Earlier I offered a lame explanation in an attempt to justify the tardiness of my review, considering the album’s springtime release. But let’s get to the real reason. Currently, it’s Autumn – October to be specific. And this album is absolutely made for fall listening. The name Demon conjures up images of that most famous of October celebrations, Halloween. The CD case is a fall color, not unlike one you might see on a dying leave that is going out in one last blaze of colorful glory. And the music … well, it’s hard to define, but it’s definitely fall music. Recently, on Brad’s Facebook page, I saw him shout his love for the month of October, describing it as “purgatorial twilight.” I cannot think of a better light in which to listen to this album. Not the dark, certainly not the bright light of mid-day sun. But late in a fall day, when the last gasps of sunlight collide with the spectacular fall colors that both marvel our sight but also portend the cold grayness of winter is approaching? There could not possibly be a better time to listen to Demon.

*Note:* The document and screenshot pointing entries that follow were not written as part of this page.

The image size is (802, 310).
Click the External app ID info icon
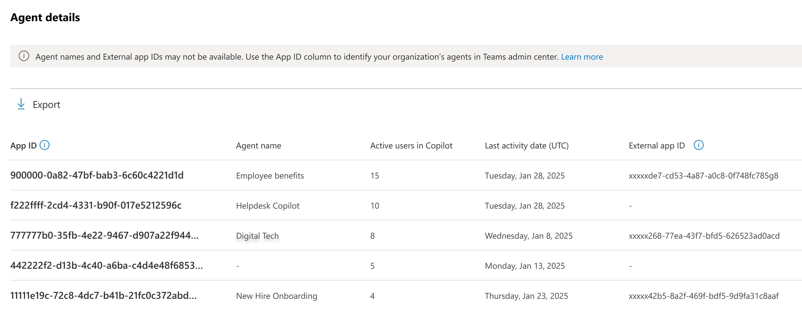(x=698, y=145)
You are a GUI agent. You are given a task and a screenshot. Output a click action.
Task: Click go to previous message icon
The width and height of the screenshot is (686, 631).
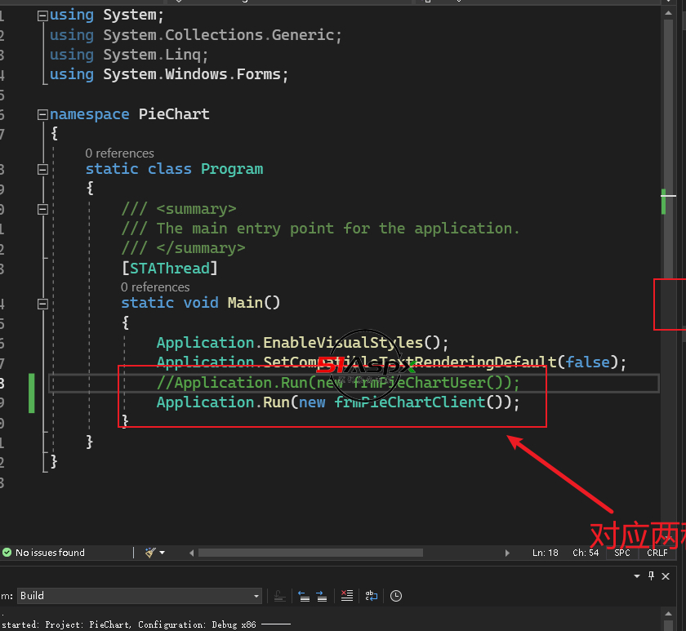[x=304, y=596]
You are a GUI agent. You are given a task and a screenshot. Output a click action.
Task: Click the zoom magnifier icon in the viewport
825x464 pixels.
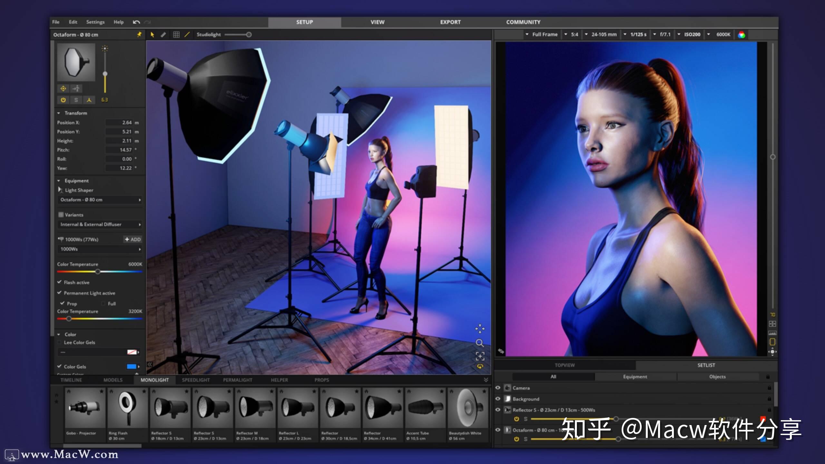[x=480, y=343]
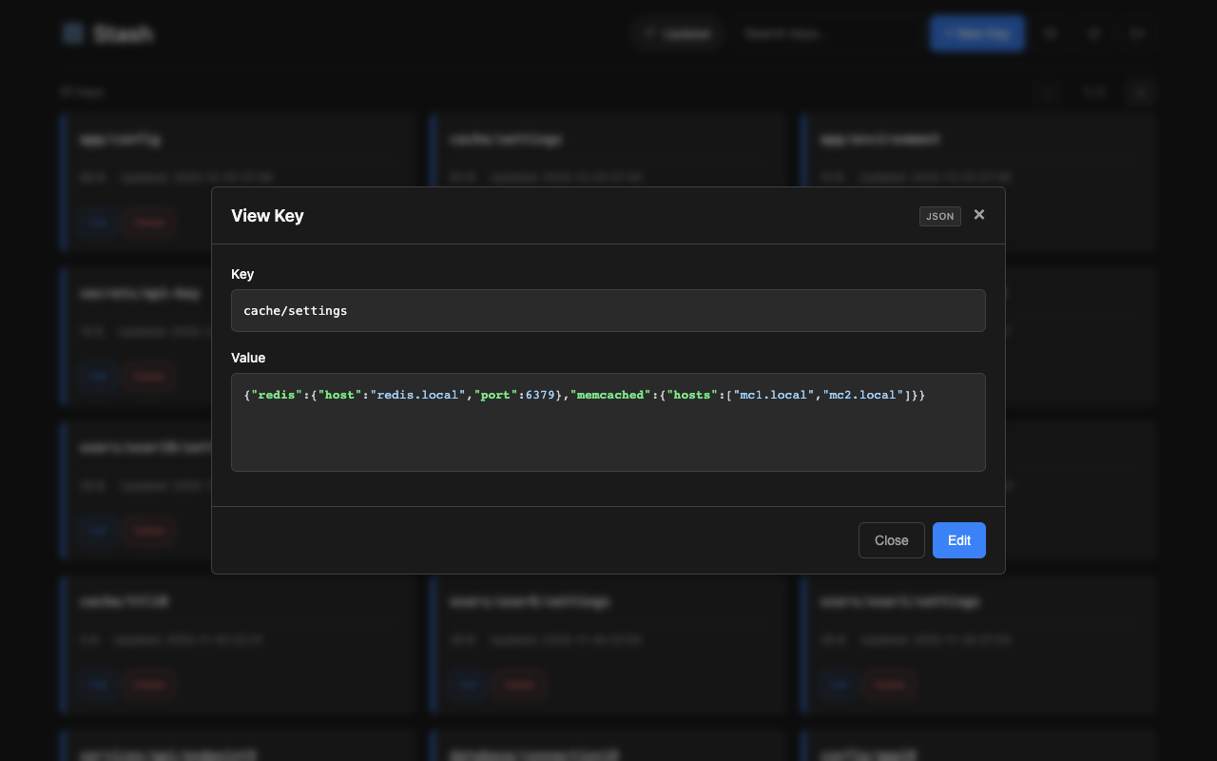
Task: Focus the Search keys input field
Action: point(827,32)
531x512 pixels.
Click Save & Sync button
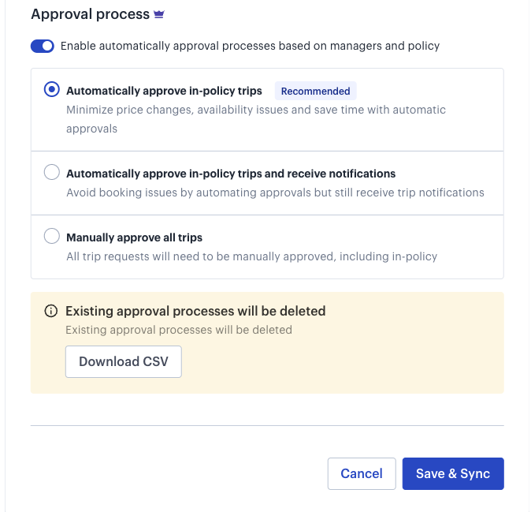[x=453, y=473]
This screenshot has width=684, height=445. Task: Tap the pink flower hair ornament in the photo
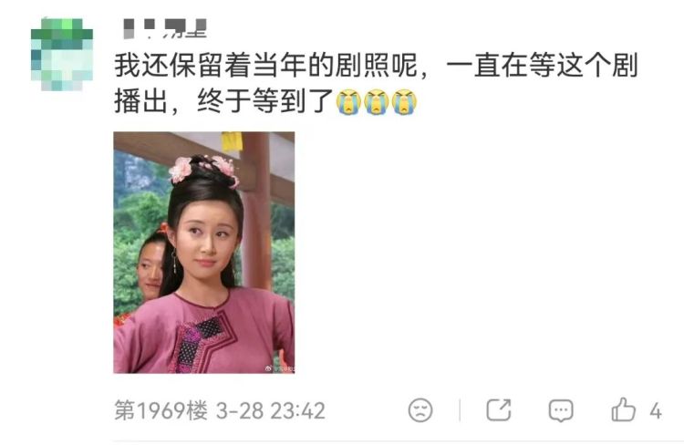coord(181,170)
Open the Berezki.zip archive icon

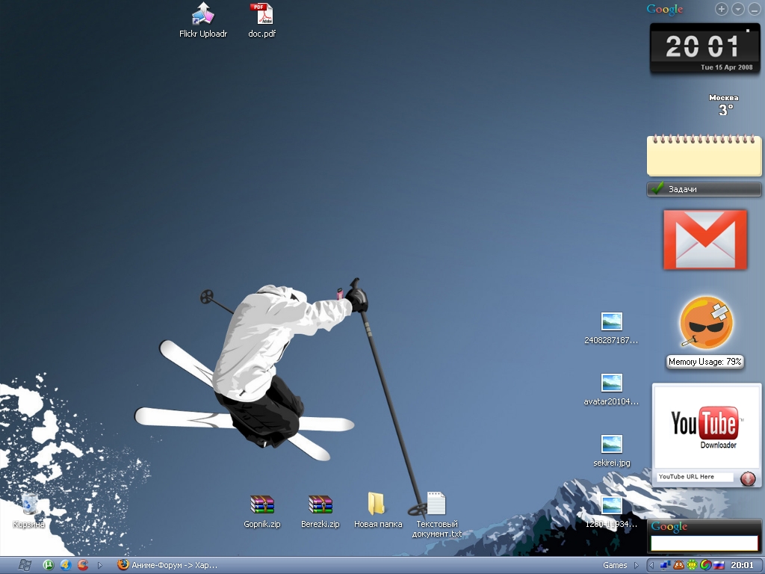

If you are one of those lucky souls that lives in an area with a noticeable change of seasons, this is the time you need to get out this album and give it another listen (or a first listen if you haven’t heard it yet). Put the CD in your car’s player, grab your iPod, whatever. Just make sure you are outside toward the end of the day in the light described above … and immerse yourself in the beautiful madness that is Demon.
The Love Story Part:
It’s a little over two years now since I heard my first Gazpacho album, Night to be specific. Since that time, I’ve worked my way forward through their catalog, listening to and owning everything right up through Demon. While I still haven’t perused any of their pre-Night catalog, I’ve definitely heard enough to have seriously fallen in love with the music of this incredible band.
Describing the music of Gazpacho to someone who has never heard it is a bit of a challenge. In my review of Tick Tock, I described them subtle and meticulous. While those adjectives certainly ring true, they only convey a small part of the story. Another time recently, while introducing someone to Gazpacho, I described them as a cross between Pink Floyd and late-era Talk Talk. That also conveys part of the story, but by no means does it in full. On another prog site I occasionally visit, I have seen them described as crossover prog … I still have no idea what that means. And I’ve seen a number of other descriptions of Gazpacho, many of which give part of the picture, but none that quite give the whole. It’s not like describing a band such as Iron Maiden as heavy metal. That description gives you a pretty good idea of what they are about, at least in a musical sense. With Gazpacho, giving a two or three word description is never going to be sufficient.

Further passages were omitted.